Serbian serdar and judge

Mileta Radojković, Prince of Jagodina, Grand Count of Rasina (c. 1778 – 26 September 1852) was a participant in the First Serbian Uprising and Second Serbian Uprising, and was the first and most important prince of the Jagodina Nahija and held the title of Serdar Rasinski. He was also an honorary member of the Society of Serbian Letters.

==Biography==
Radojković's father brought him to Donji Katun as a child where he would grow up. Radojković's ancestors immigrated to Đunis from Kosovo. He was appointed prince of the Jagodina nahija at an assembly held on 19 December 1815, and he remained in this position until 1830.

During this period, he was also a member of the Kragujevac General People's Court and the Belgrade People's Court. When, in October 1823, Prince Miloš Obrenović founded the most important court in the country—the "Municipal Court" in Kragujevac. Mileta Radojković was appointed one of the members of this court. He was in this court until St. George's Day in 1825 when he was transferred to the Belgrade People's Court. He was in the Belgrade General People's Court until July 1826, when he became a member of the General People's Court again. It is known that he was also a member of this court in 1830.

In 1826, Mileta, together with Toma Vučić Perišić, had the greatest merits in quelling the Đakov's revolt. Then Mileta led the cavalry, and Toma the infantry.

In 1826, Prince Miloš Obrenović leased all the ferryboats in Serbia from the Turks, kept the larger one for himself, and leased the others. From 1826 to 1830, Mileta Radojković managed the ferryboat line in Obrež, the busiest ferry in the Jagodina district.

In the summer of 1830, Miloš Obrenović persuaded the people of Jagodina to accuse Mileta of numerous injustices that he allegedly did to them. He also instructed some women and girls in Jagodina to accuse Mileta of adultery. At the end of the trial, Miloš forgave Prince Mileta. Miloš initiated this trial to show Mileta and the other princes that he was the "true master of Serbia". Since then, Mileta stopped supporting Obrenović and become his opponent.

In January 1831, Prince Miloš informed a great national assembly that he had obtained an imperial edict from the Sultan ending all direct obligations of Serbian peasants to their former Turkish lords, guaranteeing Ottoman recognition of Serbian autonomy in most matters of internal administration, and offering Serbia the prospect of territorial aggrandizement, as well as the express right to institute schools, courts, and a governmental administration of her own. The Sultan's decrees of 1830 and 1833 expanded the same rights to a larger territory, and made Serbia a sovereign principality, with Miloš Obrenović as the hereditary prince. A Metropolitanate of Belgrade was established as an autonomous unit of the Patriarchate of Constantinople. Russia's status as the guarantor of Serbia's autonomy was also recognized.
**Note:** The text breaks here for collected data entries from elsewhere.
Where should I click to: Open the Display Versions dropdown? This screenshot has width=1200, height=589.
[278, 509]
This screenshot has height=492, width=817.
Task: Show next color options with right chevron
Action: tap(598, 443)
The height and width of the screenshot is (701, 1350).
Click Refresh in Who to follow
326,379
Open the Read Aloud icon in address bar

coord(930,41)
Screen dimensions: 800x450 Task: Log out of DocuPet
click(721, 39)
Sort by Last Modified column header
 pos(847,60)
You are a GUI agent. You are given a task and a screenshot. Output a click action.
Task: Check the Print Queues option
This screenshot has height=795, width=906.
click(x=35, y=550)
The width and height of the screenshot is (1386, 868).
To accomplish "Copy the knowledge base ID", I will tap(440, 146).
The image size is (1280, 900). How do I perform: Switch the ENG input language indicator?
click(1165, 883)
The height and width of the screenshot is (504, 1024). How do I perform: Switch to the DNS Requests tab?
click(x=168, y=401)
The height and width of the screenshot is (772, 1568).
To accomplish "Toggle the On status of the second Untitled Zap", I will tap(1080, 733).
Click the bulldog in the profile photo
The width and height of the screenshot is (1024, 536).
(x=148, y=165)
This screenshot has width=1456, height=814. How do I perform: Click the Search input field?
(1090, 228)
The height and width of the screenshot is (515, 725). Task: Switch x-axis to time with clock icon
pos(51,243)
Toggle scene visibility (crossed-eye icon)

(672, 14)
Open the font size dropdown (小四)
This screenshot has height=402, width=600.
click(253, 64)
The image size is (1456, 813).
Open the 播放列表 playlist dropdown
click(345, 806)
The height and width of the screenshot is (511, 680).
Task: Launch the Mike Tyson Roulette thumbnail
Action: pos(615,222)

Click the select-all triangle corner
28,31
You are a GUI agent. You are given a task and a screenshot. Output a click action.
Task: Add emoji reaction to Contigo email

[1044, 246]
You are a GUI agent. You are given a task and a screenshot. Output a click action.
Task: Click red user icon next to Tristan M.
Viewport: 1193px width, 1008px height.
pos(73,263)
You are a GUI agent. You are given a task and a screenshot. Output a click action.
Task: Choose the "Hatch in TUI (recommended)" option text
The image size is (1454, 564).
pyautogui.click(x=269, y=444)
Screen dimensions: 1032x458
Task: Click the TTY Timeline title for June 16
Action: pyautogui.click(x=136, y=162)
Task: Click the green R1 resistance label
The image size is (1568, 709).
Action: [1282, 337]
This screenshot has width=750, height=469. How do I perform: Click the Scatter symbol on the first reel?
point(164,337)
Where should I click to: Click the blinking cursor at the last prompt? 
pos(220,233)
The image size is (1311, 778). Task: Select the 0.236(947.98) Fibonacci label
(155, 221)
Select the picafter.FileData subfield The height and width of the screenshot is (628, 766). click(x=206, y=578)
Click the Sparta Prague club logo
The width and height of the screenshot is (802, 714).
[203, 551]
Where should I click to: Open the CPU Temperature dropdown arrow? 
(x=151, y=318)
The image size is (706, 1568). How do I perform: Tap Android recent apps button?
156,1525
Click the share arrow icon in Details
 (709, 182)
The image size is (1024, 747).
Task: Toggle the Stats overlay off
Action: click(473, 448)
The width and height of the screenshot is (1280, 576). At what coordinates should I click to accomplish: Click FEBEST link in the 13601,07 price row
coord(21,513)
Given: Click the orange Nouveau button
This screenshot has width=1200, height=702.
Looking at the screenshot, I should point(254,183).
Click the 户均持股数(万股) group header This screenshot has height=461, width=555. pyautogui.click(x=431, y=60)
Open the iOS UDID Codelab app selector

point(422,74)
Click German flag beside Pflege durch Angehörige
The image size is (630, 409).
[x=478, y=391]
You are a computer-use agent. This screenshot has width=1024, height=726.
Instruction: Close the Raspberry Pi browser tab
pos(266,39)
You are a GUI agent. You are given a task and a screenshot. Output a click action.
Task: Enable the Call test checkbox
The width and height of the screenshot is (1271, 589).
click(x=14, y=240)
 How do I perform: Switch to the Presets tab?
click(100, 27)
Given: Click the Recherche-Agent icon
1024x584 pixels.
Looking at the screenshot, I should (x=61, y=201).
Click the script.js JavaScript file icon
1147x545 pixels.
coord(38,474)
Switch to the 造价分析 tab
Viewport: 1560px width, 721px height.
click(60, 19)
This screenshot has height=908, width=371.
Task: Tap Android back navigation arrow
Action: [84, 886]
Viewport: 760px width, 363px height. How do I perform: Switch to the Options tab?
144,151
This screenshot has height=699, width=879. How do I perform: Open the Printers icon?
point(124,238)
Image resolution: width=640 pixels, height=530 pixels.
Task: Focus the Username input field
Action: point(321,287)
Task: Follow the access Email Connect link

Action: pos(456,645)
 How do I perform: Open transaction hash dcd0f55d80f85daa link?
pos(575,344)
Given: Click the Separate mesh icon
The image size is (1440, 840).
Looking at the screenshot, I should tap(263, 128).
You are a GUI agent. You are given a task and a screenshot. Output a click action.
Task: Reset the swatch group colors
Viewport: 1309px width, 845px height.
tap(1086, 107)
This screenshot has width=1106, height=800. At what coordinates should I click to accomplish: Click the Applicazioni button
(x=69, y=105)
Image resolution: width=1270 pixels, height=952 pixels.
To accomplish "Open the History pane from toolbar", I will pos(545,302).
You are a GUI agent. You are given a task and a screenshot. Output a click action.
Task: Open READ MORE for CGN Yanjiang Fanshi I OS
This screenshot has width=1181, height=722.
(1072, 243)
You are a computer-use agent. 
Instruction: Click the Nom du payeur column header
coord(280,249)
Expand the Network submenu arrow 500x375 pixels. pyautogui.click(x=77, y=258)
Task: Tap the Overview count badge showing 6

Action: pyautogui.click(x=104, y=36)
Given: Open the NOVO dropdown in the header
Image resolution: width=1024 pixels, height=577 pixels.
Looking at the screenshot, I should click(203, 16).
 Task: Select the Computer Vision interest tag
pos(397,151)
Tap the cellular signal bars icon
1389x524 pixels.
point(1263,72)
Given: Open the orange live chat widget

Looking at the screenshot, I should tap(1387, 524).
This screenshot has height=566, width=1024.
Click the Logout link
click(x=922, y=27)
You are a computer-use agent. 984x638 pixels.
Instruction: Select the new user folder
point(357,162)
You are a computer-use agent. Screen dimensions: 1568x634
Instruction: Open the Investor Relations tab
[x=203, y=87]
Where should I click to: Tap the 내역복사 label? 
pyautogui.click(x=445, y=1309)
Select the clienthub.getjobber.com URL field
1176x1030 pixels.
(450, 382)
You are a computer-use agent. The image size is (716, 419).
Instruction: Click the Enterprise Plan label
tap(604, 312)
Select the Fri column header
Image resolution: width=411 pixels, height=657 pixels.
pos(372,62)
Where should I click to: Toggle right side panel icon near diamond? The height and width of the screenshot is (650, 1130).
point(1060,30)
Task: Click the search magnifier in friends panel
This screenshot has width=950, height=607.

When the Principality of Serbia was divided into Serdars in 1834, Mileta was appointed Grand Duke of the Rasina serdar, one of the five serdars into which the then Serbia was divided.

In 1835, Mileta Radojković led the biggest revolt against Prince Miloš Obrenović, which became popularly known as Mileta's revolt. The rebels rose up with the intention of limiting the prince's power by imposing a new constitution. The prince was forced to adopt the Sretenje Constitution (La Constitution de la Sainte Rencontre de 1835) in Kragujevac, the then capital of Serbia, which limited the prince's rights and partially transferred them to the State Council. By the Constitution of Sretenje, Mileta was appointed one of the five ministers in Serbia - the Minister of War ("Guardian of Military Affairs") and thus became a member of the State Council, which played the role of the government of the Principality of Serbia. However, Miloš with the support of foreign powers soon dismissed all the ministers he had appointed by the Constitution of Sretenje, so that Mileta was replaced on 16 March of the same year. The move was opposed by neighbouring Austria, the ruling Ottoman Empire and Imperial Russia. It is believed that the three great empires saw the Sretenje Constitution as a danger to their own autocratic systems of government.
Metternich's Austria particularly ridiculed the fact that Serbia had its own flag and foreign ministry. Miloš abolished the constitution at the demand of Russia and Turkey,
and it was replaced by the "Turkish" Constitution of 1838.

When the older Constitution (the "Turkish Constitution") was re-enacted in the Principality of Serbia in 1838, Miloš Obrenović appointed seventeen members of the Council and the Grand Court, including Mileta Radojković.
On June 11, 1842, he became an honorary member of the Society Of Serbian Letters.

During the First Serbian Uprising, as the Nahija prince Mileta, he renovated the Monastery of Saint Nikola Mirlikijski in Svojnovo. He built today's church and today's old eastern residence from the remains of the destroyed monastery.

Mileta Radojković died on September 26, 1852. He was buried in Varvarin next to the Church of the Holy Mother of God.

==Legacy==
The street in Belgrade in the municipality of Stari grad was named after him - Knez Miletina Street, and also a street in Jagodina is named after him.